(di Pippo Mezzapesa, 2008)
Pinuccio Lovero, ovvero l'uomo che sconfisse la morte.Pippo Mezzapesa è un regista molto legato al suo territorio, nato a Bitonto nel 1980 parte come quasi tutti dalla realizzazione di alcuni cortometraggi per arrivare poi a minutaggi più ampi con in mente sempre ben presente la sua terra, la Puglia, alternando opere che affrontano argomenti molto seri a esiti più leggeri e divertenti, spensierati in maniera originale e stralunata come questo mediometraggio dal sottotitolo shakespeariano e indovinatissimo: Sogno di una morte di mezza estate. Con Pinuccio Lovero il nostro Mezzapesa batte la strada del documentario (con tocchi di finzione?), strada già percorsa con Produrre consumare morire col quale il regista racconta le morti conseguenti al lavoro presso il Petrolchimico di Brindisi; con Pinuccio l'argomento è sicuramente più faceto, nonostante anche qui si possa aprire a riflessioni su temi seri, e trova in Pinuccio Lovero un protagonista talmente genuino e simpatico da riempire i minuti (pochi, non si arriva all'ora) del documentario con grandissima tenerezza raccogliendo empatia dallo spettatore in maniera del tutto naturale tanto che il protagonista tornerà in un nuovo episodio delle sue avventure qualche anno più tardi, nel 2014, con Pinuccio Lovero - Yes I can nel quale Pinuccio si candiderà alle elezioni comunali con un programma che, perdonate il gioco di parole, è tutto un programma!
Pinuccio Lovero è un uomo che ha ormai toccato la quarantina e che da sempre, fin da bambino, sogna di poter lavorare al cimitero di Bitonto e lì assolvere ai compiti di becchino. Nonostante le difficoltà lavorative che persistono al sud d'Italia Pinuccio qualche esperienza lavorativa l'ha già accumulata nel suo passato recente, ad esempio ha lavorato come marmista, sempre proiettato verso i morti però: lapidi, pietre tombali, cose del genere, in fondo la passione è passione. Quando salta fuori una possibilità di lavorare al cimitero a Pinuccio viene offerto un contratto a termine, il posto di becchino non è però per il cimitero di Bitonto, probabilmente già con piena occupazione, bensì per quello della piccola frazione di Mariotto che conta decisamente meno anime (giusto per rimanere in tema). Con entusiasmo Pinuccio inizia il suo lavoro: pulisce le tombe, lucida i loculi, effettua piccole riparazioni, opera da giardiniere trasformando il cimitero in un piccolo paradiso e intanto aspetta il morto, un morto che sembra non voler arrivare mai. Sì, perché il tempo passa e da quando Pinuccio ha preso servizio sembra che a Mariotto non voglia morire più nessuno, cosa che trasforma Pinuccio in un vero idolo degli anziani ma anche nella sciagura di fiorai e impresari funebri. Intanto Pinuccio aspetta la completa realizzazione dei suoi desideri giovanili...
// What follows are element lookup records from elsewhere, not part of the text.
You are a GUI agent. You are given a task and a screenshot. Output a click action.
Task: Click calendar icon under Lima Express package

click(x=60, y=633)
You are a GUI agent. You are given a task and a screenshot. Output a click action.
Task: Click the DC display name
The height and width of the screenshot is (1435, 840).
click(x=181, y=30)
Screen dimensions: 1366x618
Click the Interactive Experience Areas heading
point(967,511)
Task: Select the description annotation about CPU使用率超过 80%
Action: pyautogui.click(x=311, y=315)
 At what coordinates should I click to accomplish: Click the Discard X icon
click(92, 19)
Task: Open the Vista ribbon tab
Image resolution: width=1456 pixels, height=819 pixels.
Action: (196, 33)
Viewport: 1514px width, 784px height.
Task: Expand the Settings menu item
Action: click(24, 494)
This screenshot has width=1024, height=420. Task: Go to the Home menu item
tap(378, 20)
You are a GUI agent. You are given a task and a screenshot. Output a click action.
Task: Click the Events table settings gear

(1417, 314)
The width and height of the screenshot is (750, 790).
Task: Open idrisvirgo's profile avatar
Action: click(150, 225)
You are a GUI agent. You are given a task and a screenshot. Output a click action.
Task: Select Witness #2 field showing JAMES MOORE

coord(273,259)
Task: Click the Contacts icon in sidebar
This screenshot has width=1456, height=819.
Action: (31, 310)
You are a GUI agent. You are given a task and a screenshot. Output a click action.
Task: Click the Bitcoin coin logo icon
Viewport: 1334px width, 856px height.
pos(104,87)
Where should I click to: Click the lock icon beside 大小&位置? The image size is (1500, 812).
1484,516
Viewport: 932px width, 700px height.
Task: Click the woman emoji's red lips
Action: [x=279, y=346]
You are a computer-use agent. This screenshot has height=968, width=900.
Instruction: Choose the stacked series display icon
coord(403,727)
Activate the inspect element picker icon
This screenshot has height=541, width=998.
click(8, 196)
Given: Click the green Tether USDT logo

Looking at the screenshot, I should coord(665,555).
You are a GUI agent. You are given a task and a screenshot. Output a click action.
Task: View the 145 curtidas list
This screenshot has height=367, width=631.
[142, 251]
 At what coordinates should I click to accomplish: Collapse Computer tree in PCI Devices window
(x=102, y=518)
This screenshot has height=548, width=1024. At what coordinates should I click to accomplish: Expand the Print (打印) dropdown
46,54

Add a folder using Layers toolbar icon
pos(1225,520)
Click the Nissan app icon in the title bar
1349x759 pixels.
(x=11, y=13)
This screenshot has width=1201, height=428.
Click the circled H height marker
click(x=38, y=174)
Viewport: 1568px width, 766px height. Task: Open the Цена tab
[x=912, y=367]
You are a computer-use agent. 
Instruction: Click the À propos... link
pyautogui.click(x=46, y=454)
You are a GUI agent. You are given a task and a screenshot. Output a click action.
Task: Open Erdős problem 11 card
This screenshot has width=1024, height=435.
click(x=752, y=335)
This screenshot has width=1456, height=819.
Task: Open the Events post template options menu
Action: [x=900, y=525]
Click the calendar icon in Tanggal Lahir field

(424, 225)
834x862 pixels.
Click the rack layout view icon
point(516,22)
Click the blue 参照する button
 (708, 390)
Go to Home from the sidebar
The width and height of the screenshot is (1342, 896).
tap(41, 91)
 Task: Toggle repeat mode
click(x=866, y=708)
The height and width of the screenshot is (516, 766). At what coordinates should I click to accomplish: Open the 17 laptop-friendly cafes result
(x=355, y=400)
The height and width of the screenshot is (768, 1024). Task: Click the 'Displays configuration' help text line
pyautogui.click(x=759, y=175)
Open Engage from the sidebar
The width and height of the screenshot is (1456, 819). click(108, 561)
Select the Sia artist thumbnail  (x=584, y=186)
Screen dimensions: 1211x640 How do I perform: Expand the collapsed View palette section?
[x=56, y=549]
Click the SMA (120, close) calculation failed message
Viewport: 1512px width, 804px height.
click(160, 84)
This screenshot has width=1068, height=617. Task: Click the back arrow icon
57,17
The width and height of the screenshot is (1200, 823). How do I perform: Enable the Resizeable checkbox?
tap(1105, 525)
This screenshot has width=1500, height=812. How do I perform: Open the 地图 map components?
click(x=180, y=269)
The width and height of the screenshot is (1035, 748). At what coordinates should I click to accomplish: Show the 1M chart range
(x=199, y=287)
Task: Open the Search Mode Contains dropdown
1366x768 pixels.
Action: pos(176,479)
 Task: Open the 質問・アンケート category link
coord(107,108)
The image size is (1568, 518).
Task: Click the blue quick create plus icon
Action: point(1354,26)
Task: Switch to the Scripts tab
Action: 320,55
È da ammirare l'idea di Mezzapesa di voler realizzare un documentario sul niente, su nessuna base solida, su nessuna storia davvero concreta, semplicemente sfruttando un personaggio ingenuo e genuino che incredibilmente alla fine funziona e riesce ad accattivarsi le simpatie dello spettatore (almeno le mie) grazie alla sua spontaneità. Ancor di più c'è da ammirare Mezzapesa per averla portata a compimento quell'idea realizzando un documentario che porta nel suo dna una fortissima appartenenza pugliese, alcuni dei passaggi vengono sottotitolati in quanto non limpidamente comprensibili dai non autoctoni, e ve lo dice uno che vanta un 50% di sangue pugliese. Non ci sono spunti memorabili di regia, non ci sono (o meglio non ci sarebbero) grossi motivi per apprezzare un prodotto come questo, eppure nella sua lievità Sogno di una morte di mezza estate riesce a divertire con poco e niente, Pinuccio ispira simpatia, commuove quando parla delle mamme, affronta la vita col sorriso ingenuo del fatalista e aspetta il morto, ma lo aspetta senza cattiveria, con la gioia del quotidiano in contrasto a una terra che potrebbe essere difficile e con poche prospettive (ma su questo Mezzapesa non si sofferma). Non c'è altro, ma data la durata esigua e la simpatia del protagonista alla fine può anche bastare, in fondo non stiamo mica parlando del cimitero di Bitonto.